Segment Start: The data

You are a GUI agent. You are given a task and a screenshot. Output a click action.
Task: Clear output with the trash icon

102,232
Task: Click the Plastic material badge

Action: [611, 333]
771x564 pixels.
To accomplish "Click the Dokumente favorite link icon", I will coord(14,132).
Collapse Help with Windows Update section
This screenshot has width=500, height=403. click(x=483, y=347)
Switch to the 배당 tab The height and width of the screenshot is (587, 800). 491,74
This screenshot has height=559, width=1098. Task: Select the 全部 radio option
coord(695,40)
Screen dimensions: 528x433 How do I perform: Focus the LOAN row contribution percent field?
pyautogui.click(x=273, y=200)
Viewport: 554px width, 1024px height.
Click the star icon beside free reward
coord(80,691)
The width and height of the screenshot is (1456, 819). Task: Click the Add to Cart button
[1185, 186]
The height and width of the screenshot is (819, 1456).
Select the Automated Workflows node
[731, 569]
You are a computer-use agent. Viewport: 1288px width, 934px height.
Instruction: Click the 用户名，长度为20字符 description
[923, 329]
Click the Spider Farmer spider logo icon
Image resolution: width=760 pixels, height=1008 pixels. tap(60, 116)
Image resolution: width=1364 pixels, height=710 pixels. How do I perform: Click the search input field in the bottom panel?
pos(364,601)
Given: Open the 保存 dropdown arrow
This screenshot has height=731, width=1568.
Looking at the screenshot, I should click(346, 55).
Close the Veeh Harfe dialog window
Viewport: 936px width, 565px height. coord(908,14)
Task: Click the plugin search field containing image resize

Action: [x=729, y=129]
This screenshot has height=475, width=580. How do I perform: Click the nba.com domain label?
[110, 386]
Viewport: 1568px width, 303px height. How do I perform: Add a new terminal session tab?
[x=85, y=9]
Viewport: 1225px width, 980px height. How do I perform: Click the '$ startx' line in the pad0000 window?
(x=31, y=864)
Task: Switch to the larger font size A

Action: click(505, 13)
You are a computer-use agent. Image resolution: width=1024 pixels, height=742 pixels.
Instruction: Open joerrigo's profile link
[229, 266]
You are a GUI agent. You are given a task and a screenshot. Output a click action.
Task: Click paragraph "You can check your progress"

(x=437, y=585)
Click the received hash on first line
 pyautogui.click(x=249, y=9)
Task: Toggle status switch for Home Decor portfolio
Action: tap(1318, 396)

Segment End: The data

• **Work instructions**: Write out the line containing "This screenshot has height=475, width=580." and every line after it through the end of the entries. Keep each one exactly as it is, and add nothing.

• **Answer to the problem**:
This screenshot has height=475, width=580. How do I perform: Click the nba.com domain label?
[110, 386]
Viewport: 1568px width, 303px height. How do I perform: Add a new terminal session tab?
[x=85, y=9]
Viewport: 1225px width, 980px height. How do I perform: Click the '$ startx' line in the pad0000 window?
(x=31, y=864)
Task: Switch to the larger font size A

Action: click(505, 13)
You are a computer-use agent. Image resolution: width=1024 pixels, height=742 pixels.
Instruction: Open joerrigo's profile link
[229, 266]
You are a GUI agent. You are given a task and a screenshot. Output a click action.
Task: Click paragraph "You can check your progress"

(x=437, y=585)
Click the received hash on first line
 pyautogui.click(x=249, y=9)
Task: Toggle status switch for Home Decor portfolio
Action: tap(1318, 396)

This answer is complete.